(SELECTION)
— Begin —
Parameters: A – The matrix to be analyzed. mode – Specifies which algorithm should be used to (eventually) compute the Cholesky decomposition – one of “simplicial”, “supernodal”, or “auto”. See the CHOLMOD documentation for details on how “auto” chooses the algorithm to be used. ordering_method – Specifies which ordering algorithm should be used to (eventually) order the matrix A – one of “natural”, “amd”, “metis”, “nesdis”, “colamd”, “default” and “best”. “natural” means no permutation. See the CHOLMOD documentation for more details. use_long – Specifies if the long type (64 bit) or the int type (32 bit) should be used for the indices of the sparse matrices. If use_long is None try to estimate if long type is needed. A Factor object representing the analysis. Many operations on this object will fail, because it does not yet hold a full decomposition. Use Factor.cholesky_AAt_inplace() (or similar) to actually factor a matrix.

Note

Even if you used cholesky() or cholesky_AAt(), you can still call cholesky_inplace() or cholesky_AAt_inplace() on the resulting Factor to quickly factor another matrix with the same non-zero pattern as your original matrix.

## Factor objects¶

class sksparse.cholmod.Factor

A Factor object represents the Cholesky decomposition of some matrix $$A$$ (or $$AA'$$). Each Factor fixes:

• A specific fill-reducing permutation
• A choice of which Cholesky algorithm to use (see analyze())
• Whether we are currently working with real numbers or complex

Given a Factor object, you can:

• Compute new Cholesky decompositions of matrices that have the same pattern of non-zeros
• Access the various Cholesky factors
• Solve equations involving those factors

### Factoring new matrices¶

Factor.cholesky_inplace(A, beta=0)

Updates this Factor so that it represents the Cholesky decomposition of $$A + \beta I$$, rather than whatever it contained before.

$$A$$ must have the same pattern of non-zeros as the matrix used to create this factor originally.

Factor.cholesky_AAt_inplace(A, beta=0)

The same as cholesky_inplace(), except it factors $$AA' + \beta I$$ instead of $$A + \beta I$$.

Factor.cholesky(A, beta=0)

The same as cholesky_inplace() except that it first creates a copy of the current Factor and modifes the copy.

Returns: The new Factor object.
Factor.cholesky_AAt(A, beta=0)

The same as cholesky_AAt_inplace() except that it first creates a copy of the current Factor and modifes the copy.

Returns: The new Factor object.

### Updating/Downdating¶

Factor.update_inplace(C, subtract=False)

Incremental building of $$AA'$$ decompositions.

Updates this factor so that instead of representing the decomposition of $$A$$ ($$AA'$$), it computes the decomposition of $$A + CC'$$ ($$AA' + CC'$$) for subtract=False which is the default, or $$A - CC'$$ ($$AA' - CC'$$) for subtract=True. This method does not require that the Factor was created with cholesky_AAt(), though that is the common case.
— End —
(DIRECTIVE 1)
Please reproduce the Cholesky documentation text from "Given a Factor" up to and including "this factor originally.".
(DIRECTIVE 2)
Continue the Cholesky documentation text from the point where it stops.

(DATASET SECTION)
— Begin —
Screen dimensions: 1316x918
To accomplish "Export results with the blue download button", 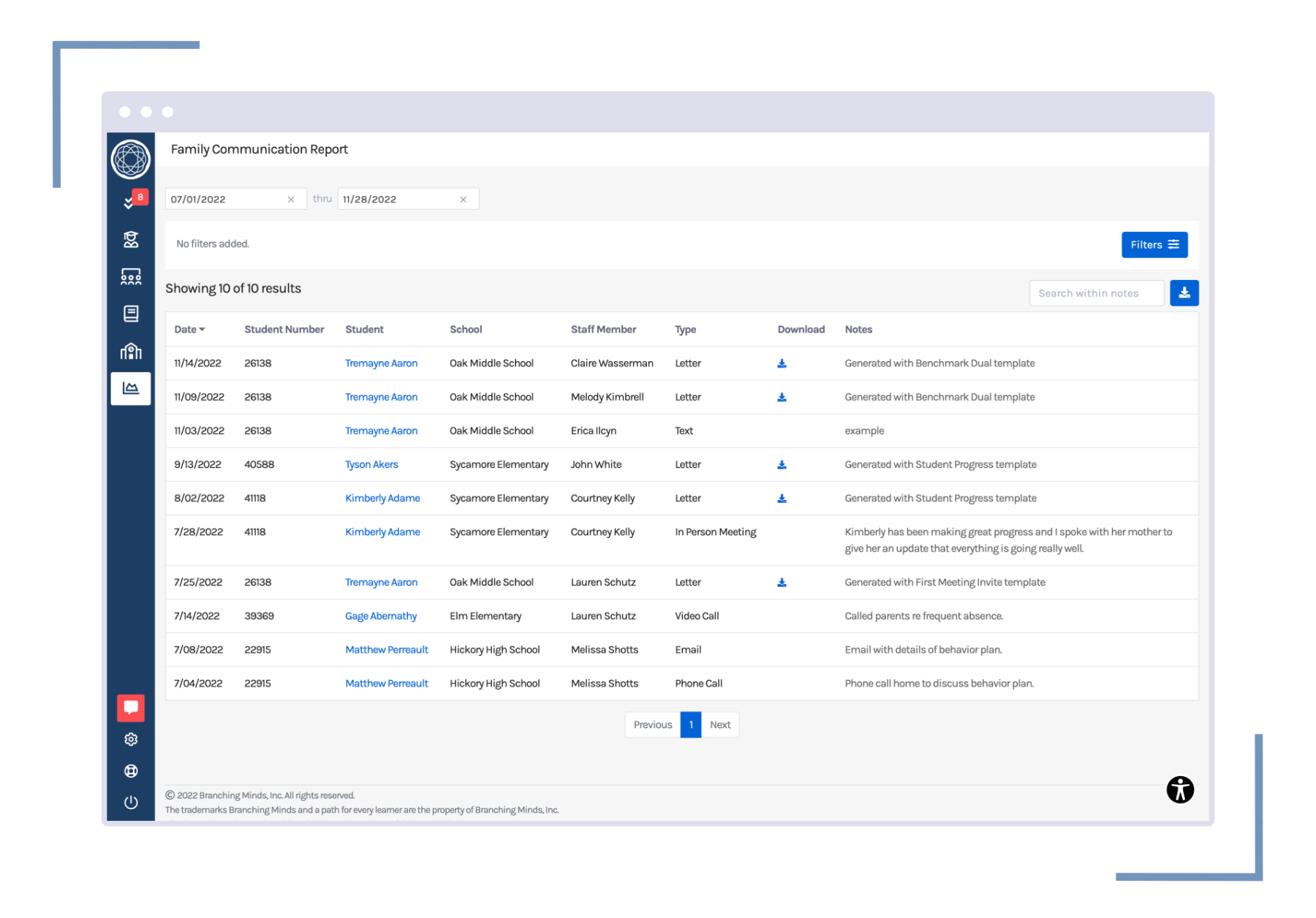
— End —
(RIGHT ANSWER 1)
Given a Factor object, you can:

• Compute new Cholesky decompositions of matrices that have the same pattern of non-zeros
• Access the various Cholesky factors
• Solve equations involving those factors

### Factoring new matrices¶

Factor.cholesky_inplace(A, beta=0)

Updates this Factor so that it represents the Cholesky decomposition of $$A + \beta I$$, rather than whatever it contained before.

$$A$$ must have the same pattern of non-zeros as the matrix used to create this factor originally.

(RIGHT ANSWER 2)
The usual use for this is to factor AA’ when A has a large number of columns, or those columns become available incrementally. Instead of loading all of A into memory, one can load in ‘strips’ of columns and pass them to this method one at a time.

Note that no fill-reduction analysis is done; whatever permutation was chosen by the initial call to analyze() will be used regardless of the pattern of non-zeros in C.

### Accessing Cholesky factors explicitly¶

Note

When possible, it is generally more efficient to use the solve_... functions documented below rather than extracting the Cholesky factors explicitly.

Factor.P()

Returns the fill-reducing permutation P, as a vector of indices.

The decomposition $$LL'$$ or $$LDL'$$ is of:

A[P[:, np.newaxis], P[np.newaxis, :]]


(or similar for AA’).

Factor.D()

Converts this factorization to the style

$LDL' = PAP'$

or

$LDL' = PAA'P'$

and then returns the diagonal matrix D as a 1d vector.

Note

This method uses an efficient implementation that extracts the diagonal D directly from CHOLMOD’s internal representation. It never makes a copy of the factor matrices, or actually converts a full LL’ factorization into an LDL’ factorization just to extract D.

Factor.L()

If necessary, converts this factorization to the style

$LL' = PAP'$

or

$LL' = PAA'P'$

and then returns the sparse lower-triangular matrix L.

Warning

The L matrix returned by this method and the one returned by L_D() are different!

Factor.LD()

If necessary, converts this factorization to the style

$LDL' = PAP'$

or

$LDL' = PAA'P'$

and then returns a sparse lower-triangular matrix “LD”, which contains the D matrix on its diagonal, plus the below-diagonal part of L (the actual diagonal of L is all-ones).

See L_D() for a more convenient interface.

Factor.L_D()

If necessary, converts this factorization to the style

$LDL' = PAP'$

or

$LDL' = PAA'P'$

and then returns the pair (L, D) where L is a sparse lower-triangular matrix and D is a sparse diagonal matrix.

Warning

The L matrix returned by this method and the one returned by L() are different!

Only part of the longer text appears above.